What you should do =>
Can you reproduce word for word the stretch of the entries that opens with the line containing "You are a computer-use agent. Viewport: 1568px" and closes with the line containing "point(356,512)", both lines included?
··········
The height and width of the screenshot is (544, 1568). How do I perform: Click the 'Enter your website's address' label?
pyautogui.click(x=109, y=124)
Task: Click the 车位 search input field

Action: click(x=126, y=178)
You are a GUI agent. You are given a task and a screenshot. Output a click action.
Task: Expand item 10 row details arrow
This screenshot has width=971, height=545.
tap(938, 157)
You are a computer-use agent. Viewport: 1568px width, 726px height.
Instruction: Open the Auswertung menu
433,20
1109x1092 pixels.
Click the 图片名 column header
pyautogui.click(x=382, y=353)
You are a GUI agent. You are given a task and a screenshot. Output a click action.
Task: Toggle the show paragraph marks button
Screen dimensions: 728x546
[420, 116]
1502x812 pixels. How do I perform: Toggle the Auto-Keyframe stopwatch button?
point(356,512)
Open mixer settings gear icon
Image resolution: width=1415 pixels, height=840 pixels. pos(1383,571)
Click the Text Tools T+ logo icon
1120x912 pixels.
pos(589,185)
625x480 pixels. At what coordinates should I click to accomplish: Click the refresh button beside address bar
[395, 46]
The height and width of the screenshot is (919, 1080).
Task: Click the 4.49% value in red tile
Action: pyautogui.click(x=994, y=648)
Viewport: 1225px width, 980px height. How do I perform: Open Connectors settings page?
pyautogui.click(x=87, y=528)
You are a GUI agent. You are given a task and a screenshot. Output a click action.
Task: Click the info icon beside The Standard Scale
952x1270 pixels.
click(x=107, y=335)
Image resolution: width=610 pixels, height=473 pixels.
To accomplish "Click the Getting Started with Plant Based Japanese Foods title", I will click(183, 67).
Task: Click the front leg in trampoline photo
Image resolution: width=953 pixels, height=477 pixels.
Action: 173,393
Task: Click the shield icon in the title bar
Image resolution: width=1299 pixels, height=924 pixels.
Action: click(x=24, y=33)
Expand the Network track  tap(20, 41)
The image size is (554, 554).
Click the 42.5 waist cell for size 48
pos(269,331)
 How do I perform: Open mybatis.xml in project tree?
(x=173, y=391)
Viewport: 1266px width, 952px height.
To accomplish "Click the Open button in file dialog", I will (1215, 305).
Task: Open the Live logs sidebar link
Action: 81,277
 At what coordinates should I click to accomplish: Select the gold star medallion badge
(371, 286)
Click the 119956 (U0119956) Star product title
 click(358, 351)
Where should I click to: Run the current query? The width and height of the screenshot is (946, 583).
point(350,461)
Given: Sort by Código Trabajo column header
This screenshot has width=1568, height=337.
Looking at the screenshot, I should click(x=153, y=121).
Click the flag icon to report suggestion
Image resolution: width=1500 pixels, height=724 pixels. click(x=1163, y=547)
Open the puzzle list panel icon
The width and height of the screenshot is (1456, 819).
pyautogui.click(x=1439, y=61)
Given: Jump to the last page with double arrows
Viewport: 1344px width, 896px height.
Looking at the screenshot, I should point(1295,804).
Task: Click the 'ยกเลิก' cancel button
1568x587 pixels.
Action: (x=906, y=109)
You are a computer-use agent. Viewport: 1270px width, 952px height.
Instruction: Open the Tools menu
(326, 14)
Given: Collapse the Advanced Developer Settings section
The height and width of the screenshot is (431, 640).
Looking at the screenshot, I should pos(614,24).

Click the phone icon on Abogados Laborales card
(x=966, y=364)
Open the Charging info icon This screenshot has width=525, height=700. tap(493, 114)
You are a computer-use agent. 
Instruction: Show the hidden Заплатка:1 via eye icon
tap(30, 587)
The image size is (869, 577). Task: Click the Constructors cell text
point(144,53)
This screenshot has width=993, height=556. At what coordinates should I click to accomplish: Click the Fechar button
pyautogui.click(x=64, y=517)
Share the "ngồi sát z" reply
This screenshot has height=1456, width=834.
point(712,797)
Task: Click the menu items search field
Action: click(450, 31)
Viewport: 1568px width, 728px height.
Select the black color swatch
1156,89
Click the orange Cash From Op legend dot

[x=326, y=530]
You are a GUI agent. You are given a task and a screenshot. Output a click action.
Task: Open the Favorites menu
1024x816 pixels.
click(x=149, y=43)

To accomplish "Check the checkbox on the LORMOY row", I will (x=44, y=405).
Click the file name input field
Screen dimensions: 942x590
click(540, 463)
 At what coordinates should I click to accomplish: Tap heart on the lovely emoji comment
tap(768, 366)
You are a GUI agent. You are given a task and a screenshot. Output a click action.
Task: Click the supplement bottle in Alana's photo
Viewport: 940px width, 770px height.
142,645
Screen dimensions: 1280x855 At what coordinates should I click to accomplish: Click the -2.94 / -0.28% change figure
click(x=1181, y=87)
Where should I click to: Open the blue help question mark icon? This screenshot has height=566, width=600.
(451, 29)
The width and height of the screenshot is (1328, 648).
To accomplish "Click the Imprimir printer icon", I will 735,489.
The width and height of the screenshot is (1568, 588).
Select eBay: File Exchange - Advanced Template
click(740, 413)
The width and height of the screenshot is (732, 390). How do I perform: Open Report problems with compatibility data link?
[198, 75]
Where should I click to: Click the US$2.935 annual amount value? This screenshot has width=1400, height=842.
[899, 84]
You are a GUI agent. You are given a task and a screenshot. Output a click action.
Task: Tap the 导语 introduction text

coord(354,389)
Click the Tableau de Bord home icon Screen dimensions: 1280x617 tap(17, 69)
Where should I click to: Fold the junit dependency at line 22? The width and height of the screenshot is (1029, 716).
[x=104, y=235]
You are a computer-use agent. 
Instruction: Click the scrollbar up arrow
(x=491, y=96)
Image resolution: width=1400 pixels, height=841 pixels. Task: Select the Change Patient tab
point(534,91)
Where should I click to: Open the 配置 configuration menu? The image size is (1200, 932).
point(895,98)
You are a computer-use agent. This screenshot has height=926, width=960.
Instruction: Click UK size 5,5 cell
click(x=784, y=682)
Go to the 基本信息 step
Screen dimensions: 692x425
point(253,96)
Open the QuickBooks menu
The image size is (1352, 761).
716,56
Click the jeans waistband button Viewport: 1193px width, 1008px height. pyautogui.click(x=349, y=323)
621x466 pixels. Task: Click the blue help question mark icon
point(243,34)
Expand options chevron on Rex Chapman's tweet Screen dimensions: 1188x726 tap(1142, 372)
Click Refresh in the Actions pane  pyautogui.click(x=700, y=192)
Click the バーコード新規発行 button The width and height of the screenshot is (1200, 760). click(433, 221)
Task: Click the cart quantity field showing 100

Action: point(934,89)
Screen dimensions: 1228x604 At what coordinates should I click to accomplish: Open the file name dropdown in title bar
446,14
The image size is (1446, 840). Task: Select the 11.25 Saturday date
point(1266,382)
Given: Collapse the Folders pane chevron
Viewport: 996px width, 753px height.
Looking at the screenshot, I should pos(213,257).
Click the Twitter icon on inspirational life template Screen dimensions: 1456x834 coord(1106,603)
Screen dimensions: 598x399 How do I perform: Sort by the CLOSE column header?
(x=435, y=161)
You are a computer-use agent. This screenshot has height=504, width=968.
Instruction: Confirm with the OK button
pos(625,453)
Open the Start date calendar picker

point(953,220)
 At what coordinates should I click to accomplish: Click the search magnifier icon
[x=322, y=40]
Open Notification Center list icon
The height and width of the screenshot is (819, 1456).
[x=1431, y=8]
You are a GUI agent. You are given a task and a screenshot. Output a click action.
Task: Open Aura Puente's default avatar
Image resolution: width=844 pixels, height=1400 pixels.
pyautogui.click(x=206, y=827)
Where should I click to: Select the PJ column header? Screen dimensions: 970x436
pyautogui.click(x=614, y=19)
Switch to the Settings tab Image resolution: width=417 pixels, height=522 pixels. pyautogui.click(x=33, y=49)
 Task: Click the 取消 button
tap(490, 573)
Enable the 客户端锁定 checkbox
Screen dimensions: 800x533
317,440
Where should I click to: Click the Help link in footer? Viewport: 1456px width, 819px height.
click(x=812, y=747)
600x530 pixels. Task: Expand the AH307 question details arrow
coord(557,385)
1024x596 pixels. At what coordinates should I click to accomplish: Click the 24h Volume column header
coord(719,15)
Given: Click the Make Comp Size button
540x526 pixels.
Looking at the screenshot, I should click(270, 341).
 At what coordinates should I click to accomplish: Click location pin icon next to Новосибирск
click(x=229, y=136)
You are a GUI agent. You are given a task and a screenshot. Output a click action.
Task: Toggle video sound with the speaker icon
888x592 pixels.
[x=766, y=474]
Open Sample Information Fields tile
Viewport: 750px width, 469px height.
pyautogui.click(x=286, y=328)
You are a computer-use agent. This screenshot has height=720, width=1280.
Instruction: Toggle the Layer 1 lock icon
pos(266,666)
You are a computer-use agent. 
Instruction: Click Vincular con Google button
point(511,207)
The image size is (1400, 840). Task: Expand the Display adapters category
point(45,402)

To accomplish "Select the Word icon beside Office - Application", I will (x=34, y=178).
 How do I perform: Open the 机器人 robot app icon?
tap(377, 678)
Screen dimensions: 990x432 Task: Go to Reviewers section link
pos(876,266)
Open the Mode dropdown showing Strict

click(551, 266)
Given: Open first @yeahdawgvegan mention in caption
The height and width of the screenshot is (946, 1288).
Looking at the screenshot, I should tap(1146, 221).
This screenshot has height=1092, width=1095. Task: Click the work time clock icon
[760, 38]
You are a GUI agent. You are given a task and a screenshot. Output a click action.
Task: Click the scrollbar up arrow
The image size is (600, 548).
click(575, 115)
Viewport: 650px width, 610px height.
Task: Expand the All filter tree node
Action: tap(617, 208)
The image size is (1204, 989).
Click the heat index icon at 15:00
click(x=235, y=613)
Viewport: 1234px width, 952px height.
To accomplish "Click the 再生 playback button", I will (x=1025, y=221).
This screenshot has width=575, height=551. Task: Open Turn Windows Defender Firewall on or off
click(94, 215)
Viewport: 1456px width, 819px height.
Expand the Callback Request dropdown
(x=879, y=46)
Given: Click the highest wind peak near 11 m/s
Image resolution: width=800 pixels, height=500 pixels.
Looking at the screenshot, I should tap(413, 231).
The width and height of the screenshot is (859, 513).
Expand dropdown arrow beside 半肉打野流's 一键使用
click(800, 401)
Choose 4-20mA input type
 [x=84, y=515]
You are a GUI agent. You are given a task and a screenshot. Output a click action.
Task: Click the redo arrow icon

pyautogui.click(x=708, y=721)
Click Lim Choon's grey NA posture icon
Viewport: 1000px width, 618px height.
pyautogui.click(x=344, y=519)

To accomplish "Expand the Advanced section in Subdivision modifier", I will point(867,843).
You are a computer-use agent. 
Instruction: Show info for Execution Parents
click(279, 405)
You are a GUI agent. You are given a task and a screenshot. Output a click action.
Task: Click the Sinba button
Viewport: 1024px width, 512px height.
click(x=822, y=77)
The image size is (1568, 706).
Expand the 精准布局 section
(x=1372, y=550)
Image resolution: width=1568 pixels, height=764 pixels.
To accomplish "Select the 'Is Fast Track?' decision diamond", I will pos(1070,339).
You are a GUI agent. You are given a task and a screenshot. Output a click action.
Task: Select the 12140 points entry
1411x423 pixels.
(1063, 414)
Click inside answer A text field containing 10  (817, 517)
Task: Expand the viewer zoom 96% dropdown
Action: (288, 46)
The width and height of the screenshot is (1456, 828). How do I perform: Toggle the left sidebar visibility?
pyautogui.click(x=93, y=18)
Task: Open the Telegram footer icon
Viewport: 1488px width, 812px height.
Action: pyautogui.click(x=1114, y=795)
··········
Result of this task =>
You are a computer-use agent. Viewport: 1568px width, 726px height.
Instruction: Open the Auswertung menu
433,20
1109x1092 pixels.
Click the 图片名 column header
pyautogui.click(x=382, y=353)
You are a GUI agent. You are given a task and a screenshot. Output a click action.
Task: Toggle the show paragraph marks button
Screen dimensions: 728x546
[420, 116]
1502x812 pixels. How do I perform: Toggle the Auto-Keyframe stopwatch button?
point(356,512)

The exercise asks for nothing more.